MillenniumPost
Opinion

Sonia must share blame

If one person can be singled out for blame for the Congress’s defeat, it is Sonia Gandhi. There are others, too, such as Manmohan Singh who failed to speak up even when he realised that she was taking a wrong turn. But, the primary responsibility for the party’s worst ever performance is hers.
The reason is, for a start, her cynicism, a trait which she may have picked up from Indira Gandhi unless she had it in her genes from the start. This feature in her personality was exhibited only a few days before the defeat when she intervened  during a press conference to defend the party’s nomination of the scam-tainted Ashok Chavan for the parliamentary polls.

Although the question was put to Rahul Gandhi because he had been claiming to be battling corruption, his mother quickly stepped in when she saw that Rahul was fumbling for an answer and said that there was no legal indictment of the former Maharashtra chief minister. None of the media personnel had the presence of mind, or the guts, to remind the Congress chief that there was also a moral angle, which had led to Chavan’s resignation as the chief minister.

But, it is this devious aspect of Sonia’s character which also made her turn a blind eye to Andimuthu Raja’s shenanigans as the telecom minister although Manmohan Singh wanted to dismiss him but did not dare to defy her.

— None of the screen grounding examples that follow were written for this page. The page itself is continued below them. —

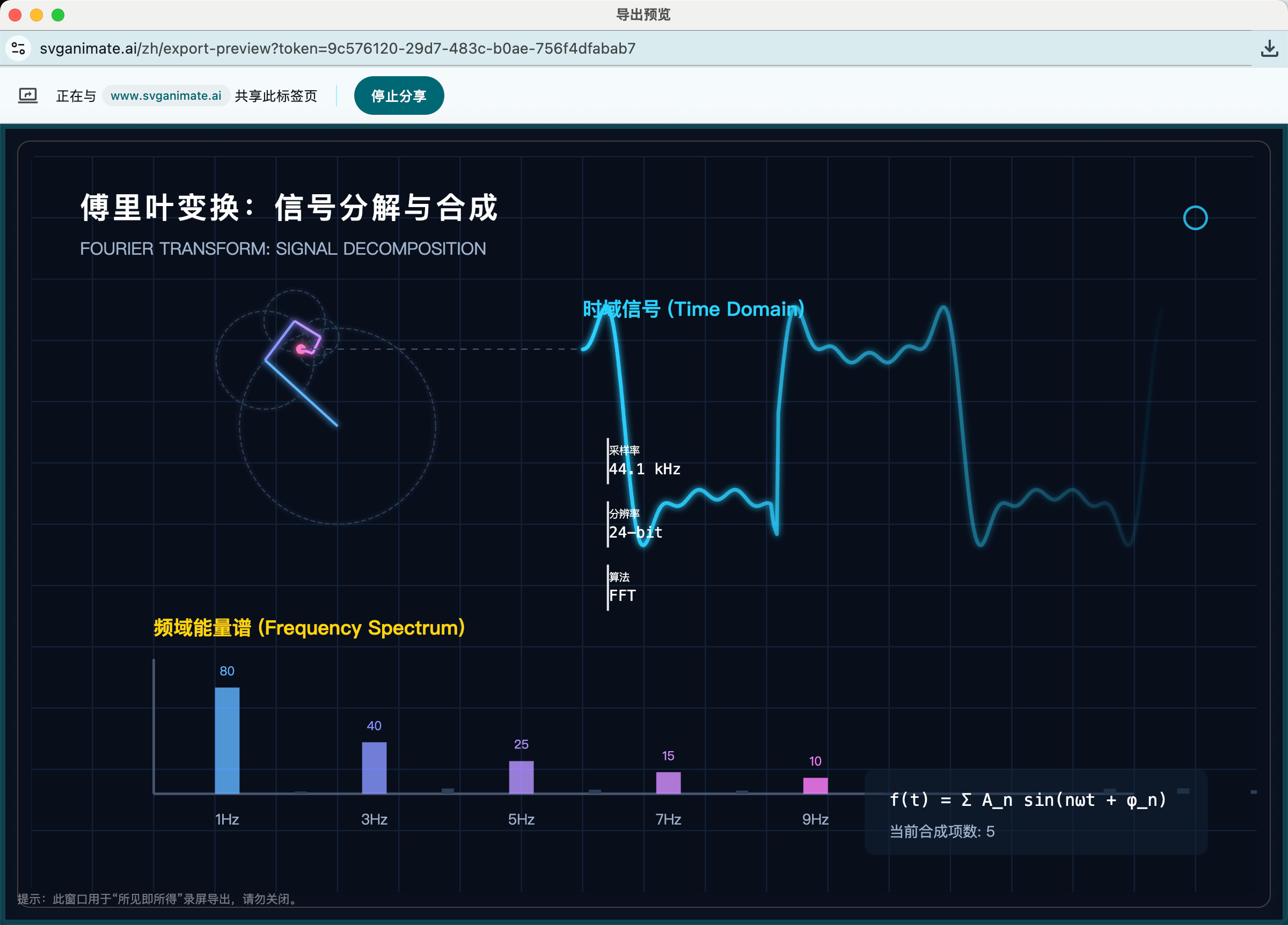The height and width of the screenshot is (925, 1288).
Task: Click the 时域信号 (Time Domain) heading
Action: click(x=693, y=309)
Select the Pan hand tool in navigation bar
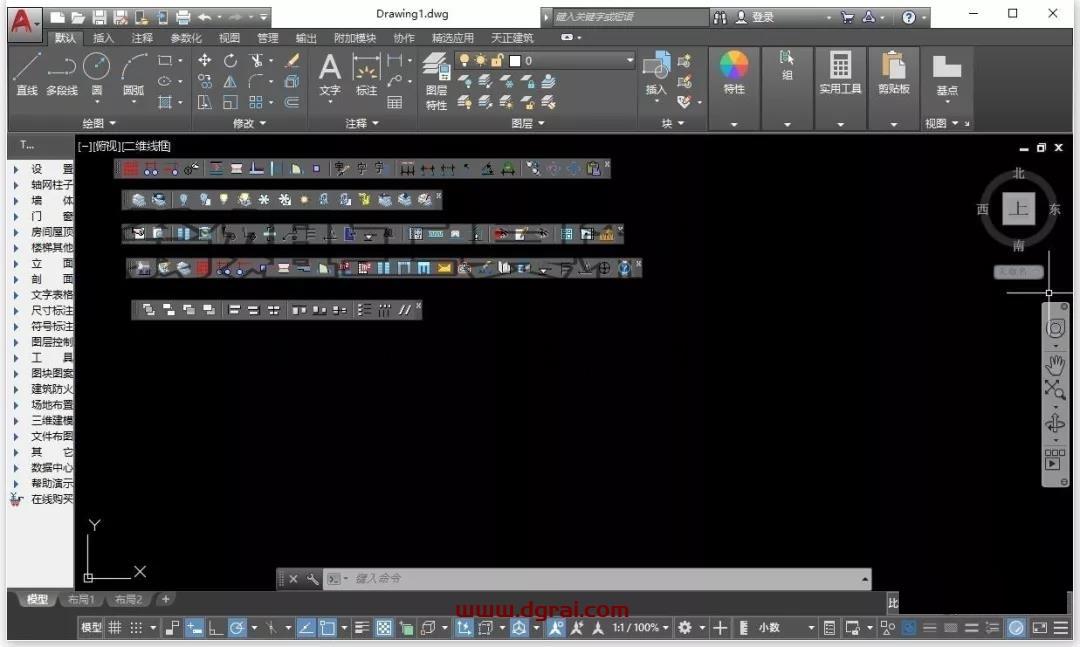Viewport: 1080px width, 647px height. click(x=1055, y=365)
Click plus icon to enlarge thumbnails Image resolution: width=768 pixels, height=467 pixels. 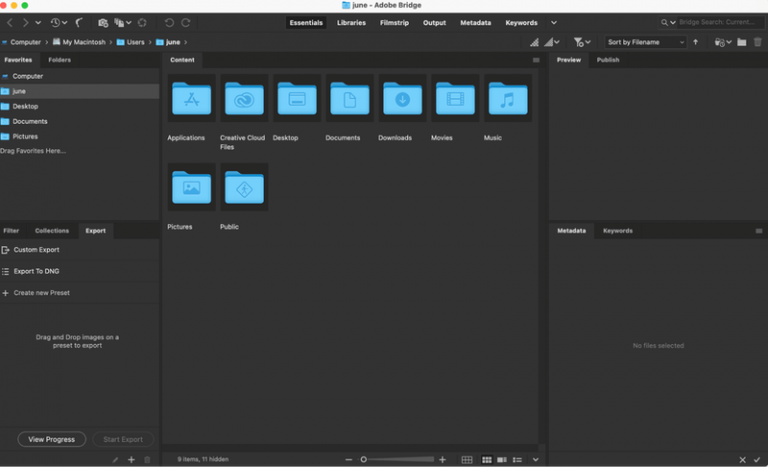click(442, 459)
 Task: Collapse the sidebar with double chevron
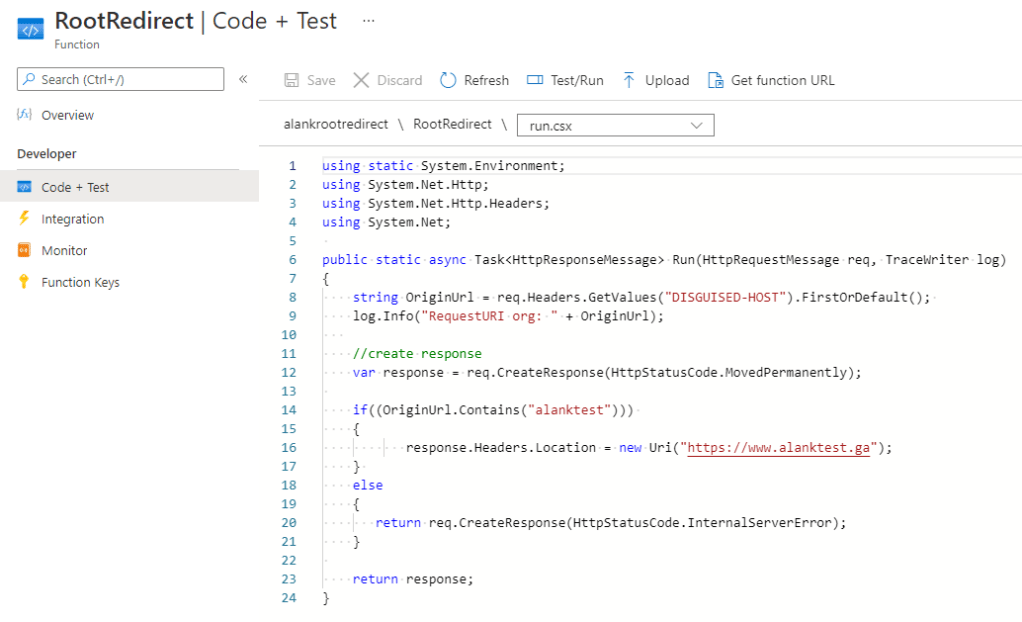(x=243, y=79)
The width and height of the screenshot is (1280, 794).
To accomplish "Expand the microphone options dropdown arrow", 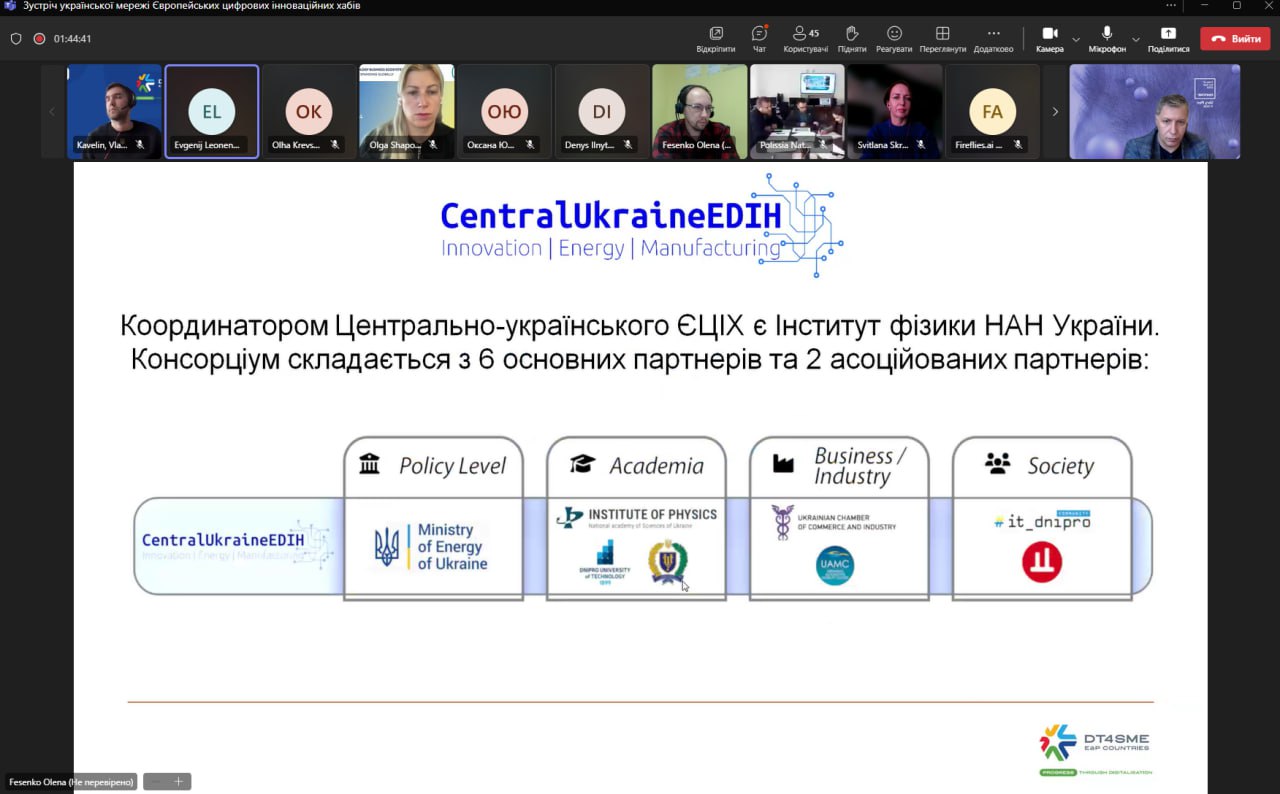I will pyautogui.click(x=1135, y=39).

In the end, such expediency didn’t help either Sonia or the party. Not only is the Congress’s present drubbing the result of the public anger against the party’s sly compromise with sleaze, even its earlier defeats in the Tamil Nadu assembly elections in the DMK’s company and the present washout of the latter are all due to such blameworthy tactics. Apart from the Raja episode, which marked the beginning of the tarnishing of Manmohan Singh’s image, Sonia’s opportunism was also evident in the attempt to push through an ordinance aimed at saving tainted politicians like Laloo Prasad Yadav. In the latter’s case, the Congress president could not even claim that there was no legal case since he was already in jail. All that she wanted was to come to his rescue to facilitate the process of the Congress forming an alliance with the RJD in Bihar.

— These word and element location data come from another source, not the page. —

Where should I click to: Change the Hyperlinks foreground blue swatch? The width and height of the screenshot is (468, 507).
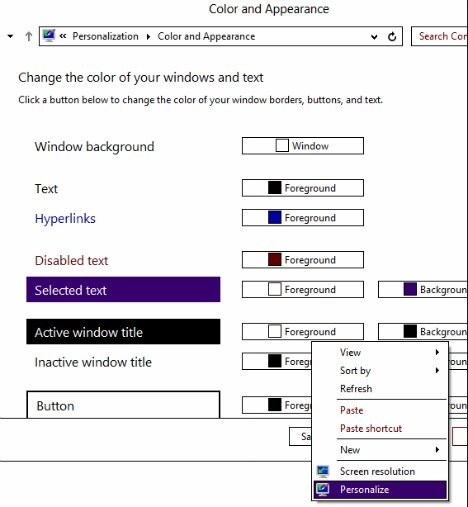pyautogui.click(x=275, y=217)
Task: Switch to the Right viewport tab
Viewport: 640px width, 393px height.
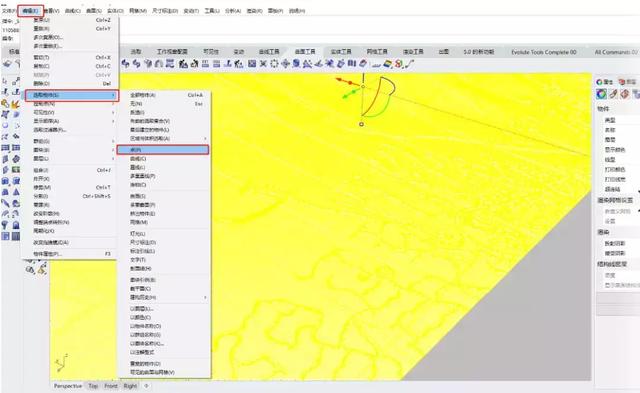Action: pos(130,386)
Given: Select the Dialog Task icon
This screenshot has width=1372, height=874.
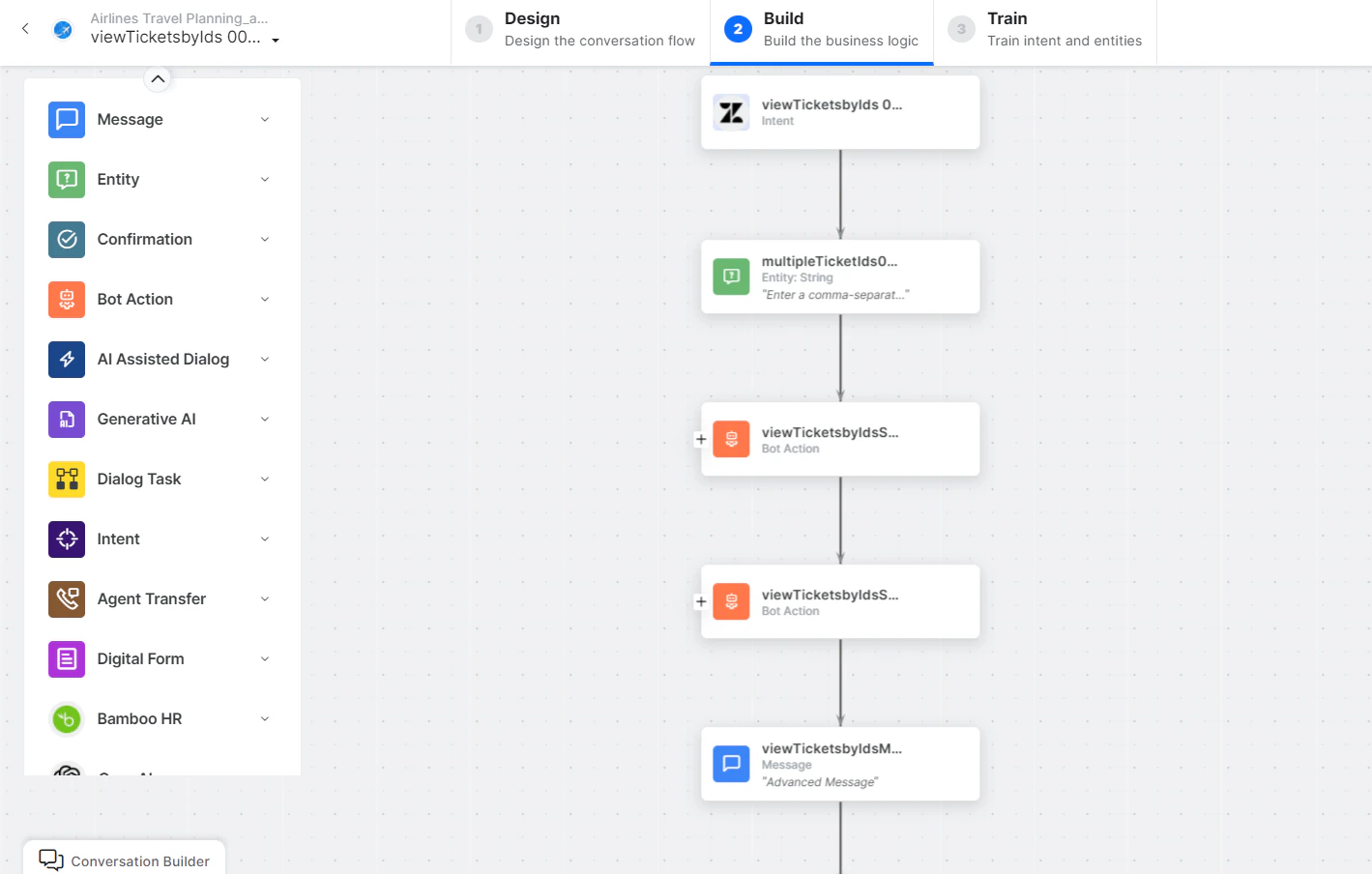Looking at the screenshot, I should 67,479.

On this occasion, Rahul did not fumble. Instead, he tore up a copy of the ordinance which had been approved of by the Congress’s core group comprising the prime minister and the party chief, among others. It was that act of defiance which probably made Sonia intervene to save Chavan lest her impetuous son tore up the latter’s nomination papers as well.

But, by then, Rahul had begun to take a back seat while his mother’s crafty tactics prevailed as could be seen in the selection of the tainted Ajay Rai to take on Narendra Modi in Varanasi and the scrapping of the shehzada’s plan of local Congressmen choosing their candidate in Vadodara.
Years before the ordinance episode, Sonia had envisaged the use of caste to boost the Congress’s position even if in theory, though not in real life, the party was against sectarianism in politics. It was at her insistence that the data on castes were included in the census enumerations although the practice was stopped in 1931. Manmohan Singh was against this regressive step, but did not have the courage to oppose her.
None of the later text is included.